#### [WHAT TO WORK ON]
Find each line in the items below that contains the string "width", treating uppercase and lowercase as different, and copy those lines.

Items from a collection
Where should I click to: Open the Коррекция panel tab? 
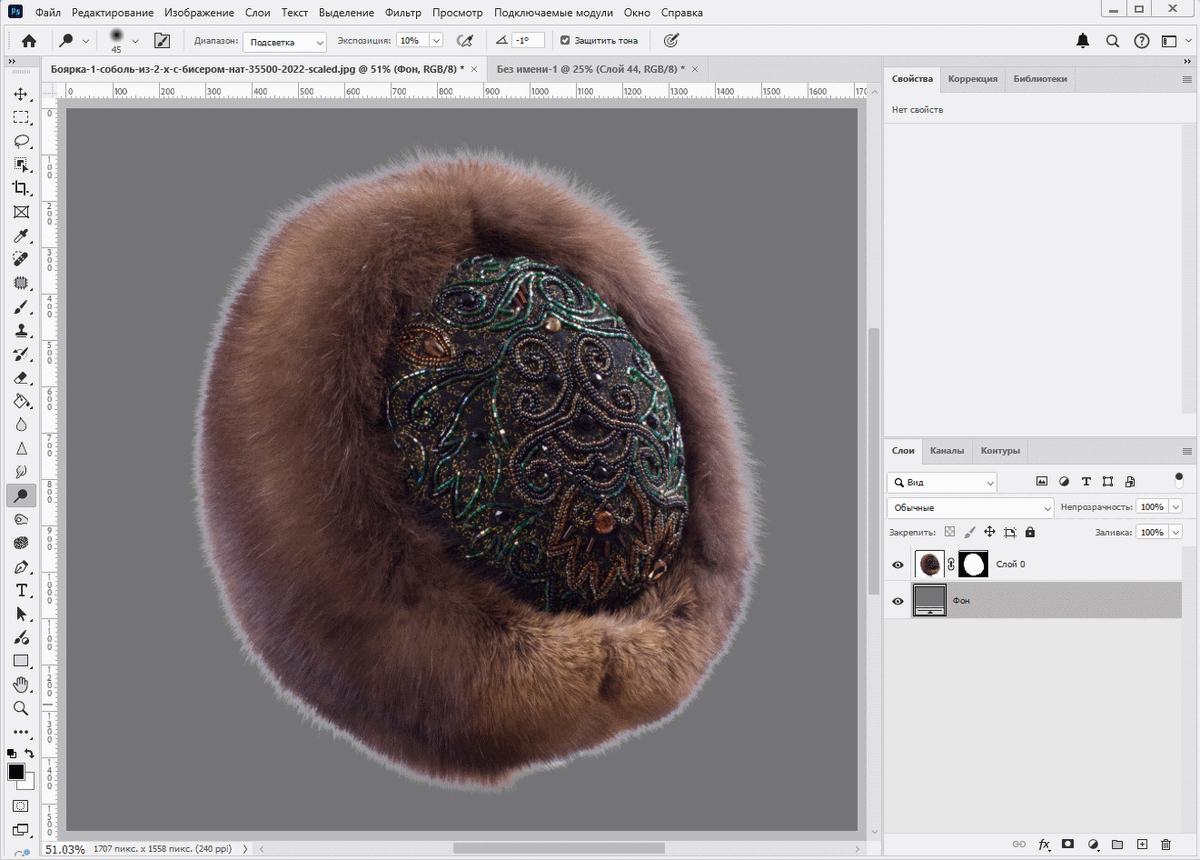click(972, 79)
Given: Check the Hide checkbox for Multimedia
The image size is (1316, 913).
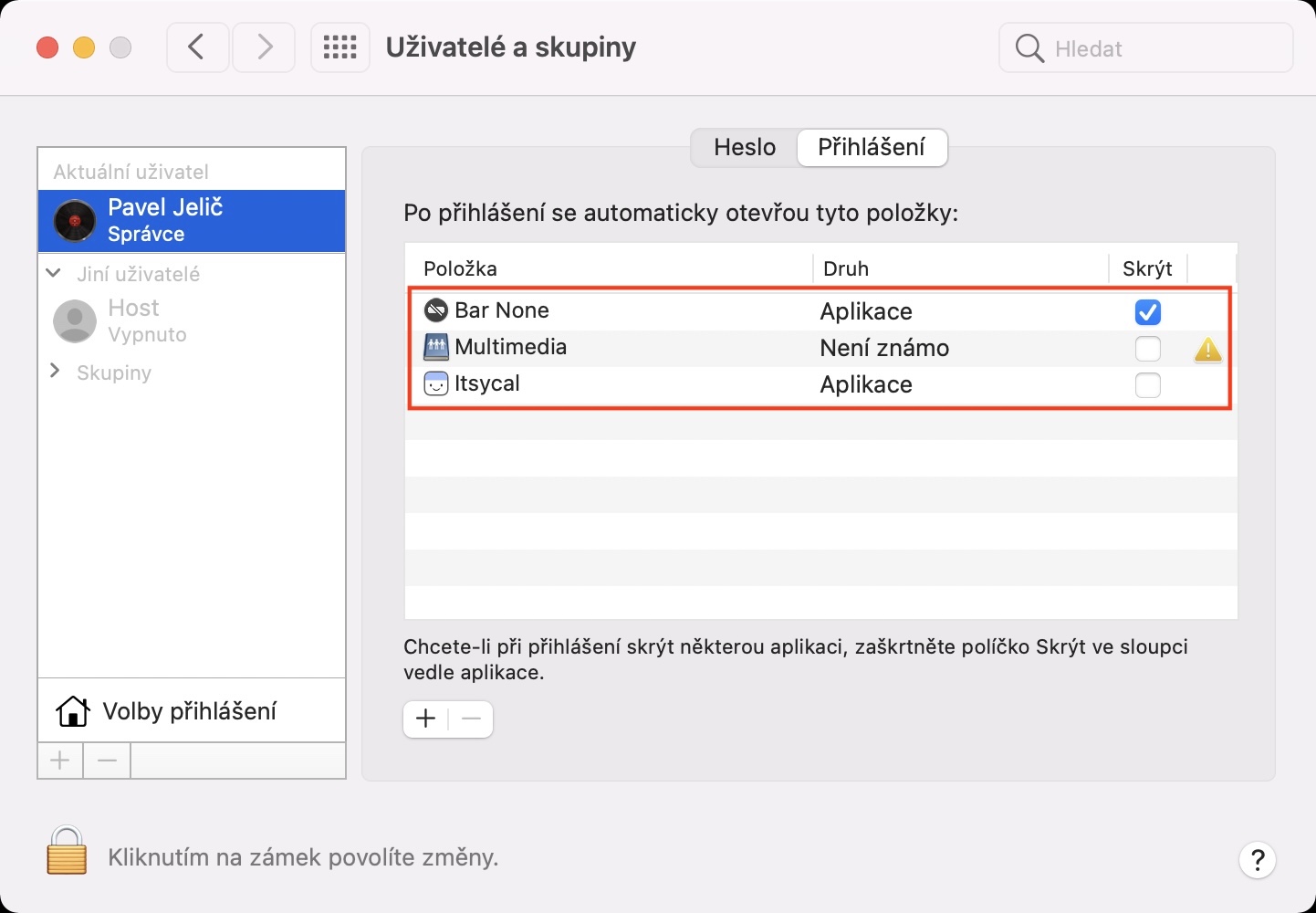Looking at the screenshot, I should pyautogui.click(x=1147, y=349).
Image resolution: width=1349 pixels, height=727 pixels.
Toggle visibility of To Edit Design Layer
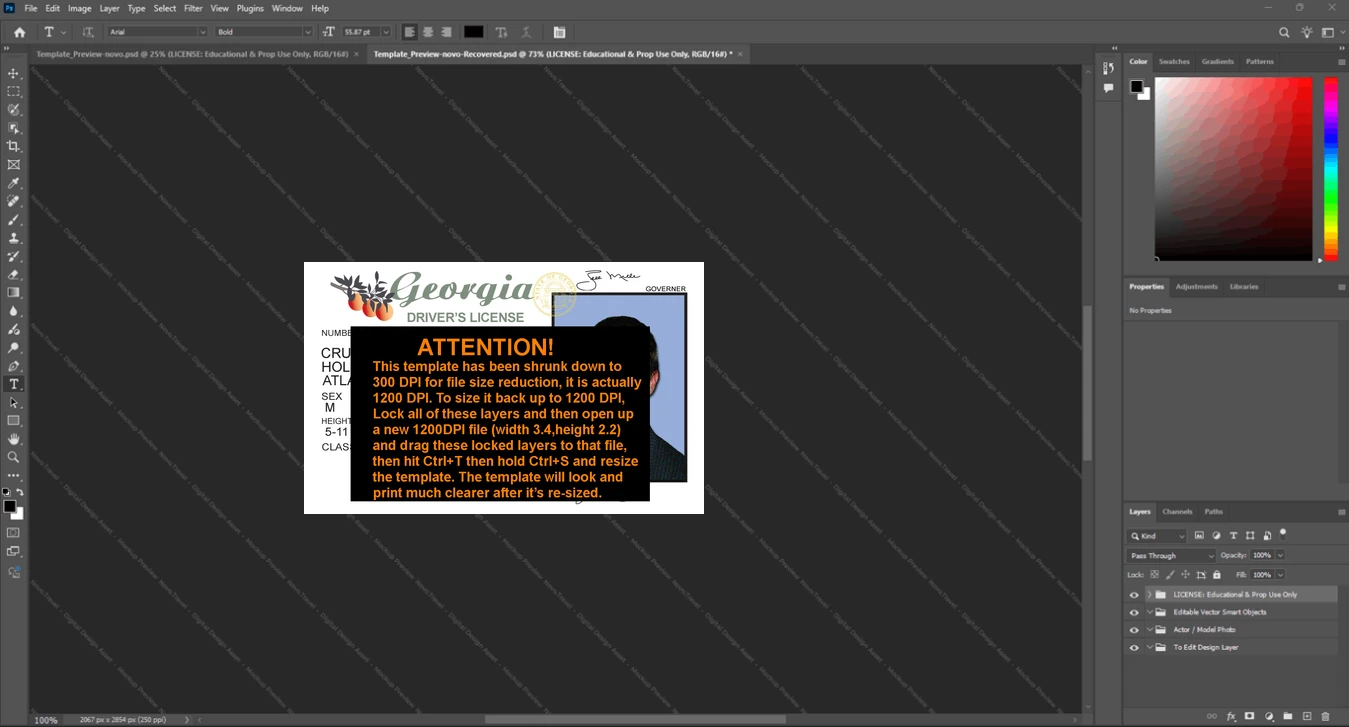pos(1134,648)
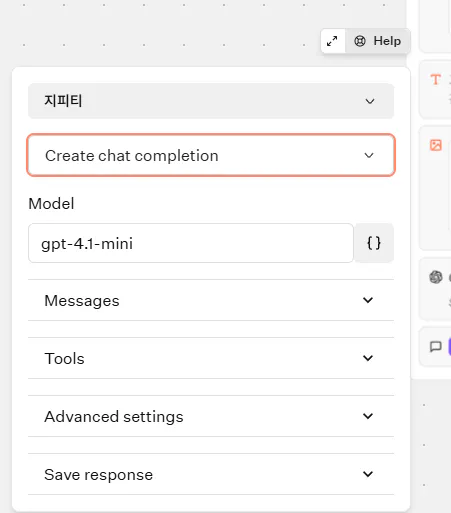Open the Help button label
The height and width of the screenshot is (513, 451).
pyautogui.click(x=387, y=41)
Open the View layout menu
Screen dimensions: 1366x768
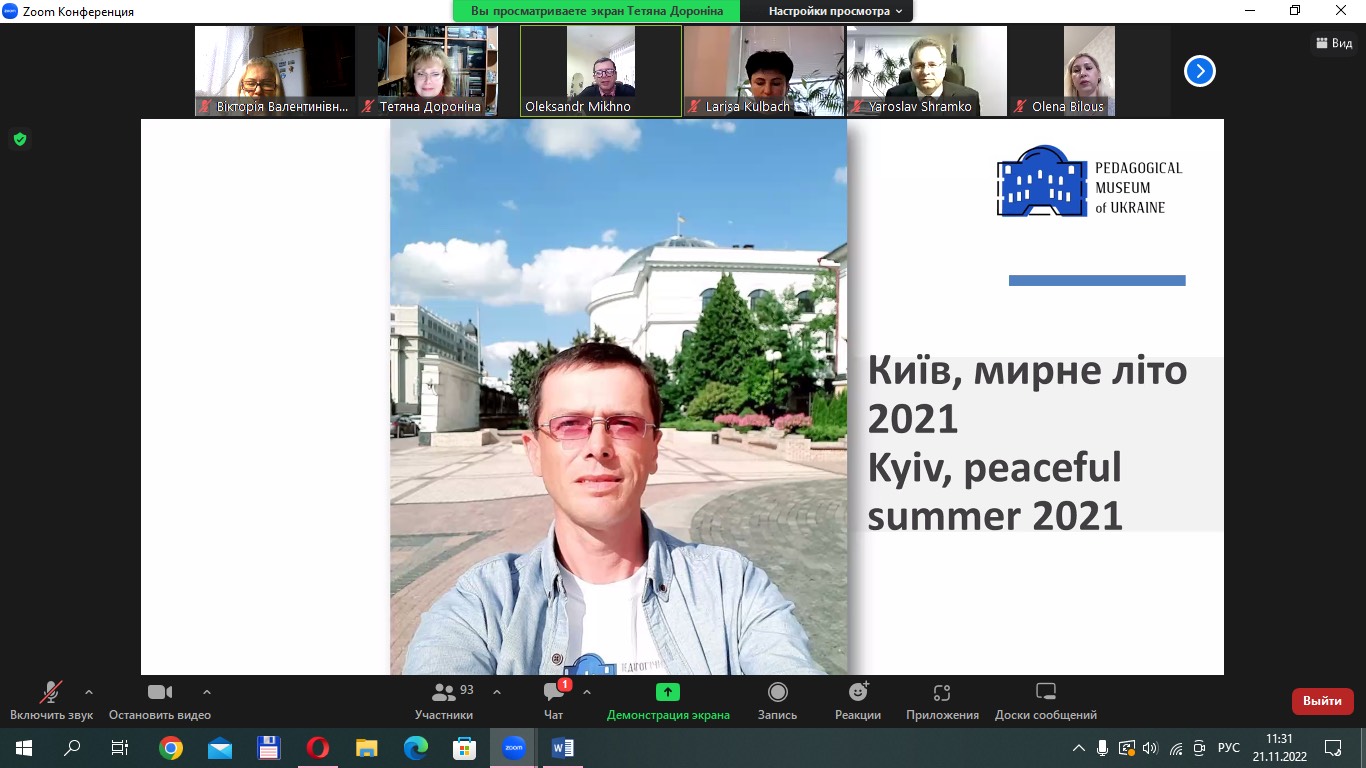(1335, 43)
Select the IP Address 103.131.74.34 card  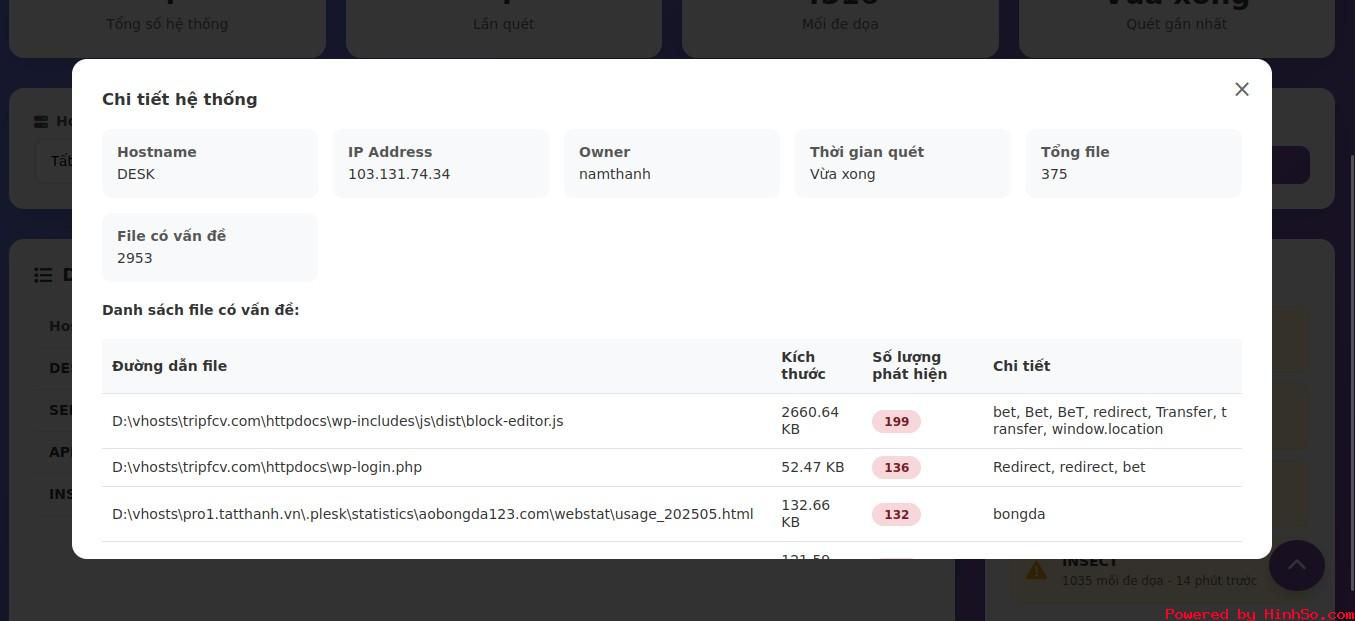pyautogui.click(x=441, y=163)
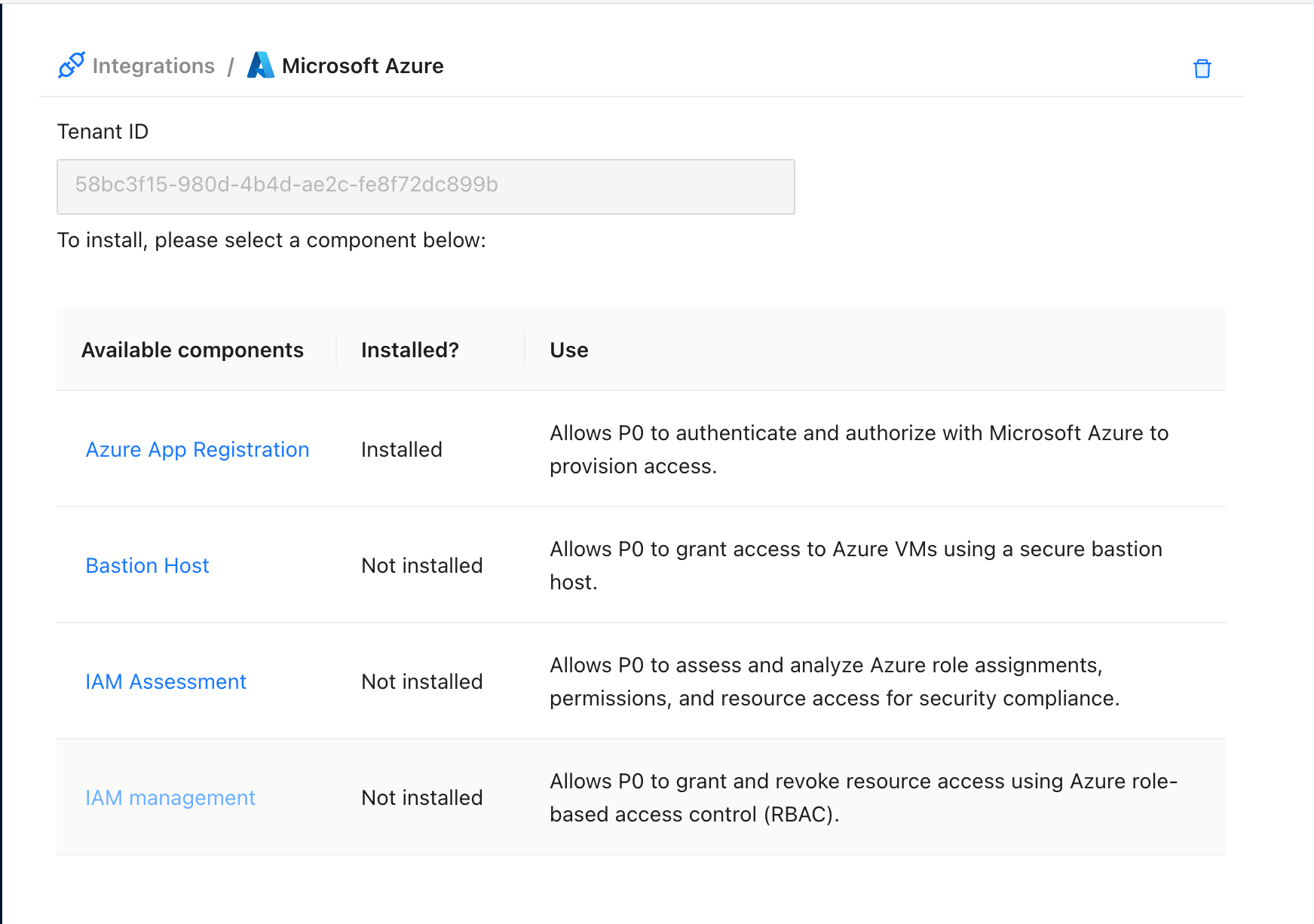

#### [SOLUTION FOR THIS TASK]
Image resolution: width=1349 pixels, height=727 pixels.
The height and width of the screenshot is (513, 451).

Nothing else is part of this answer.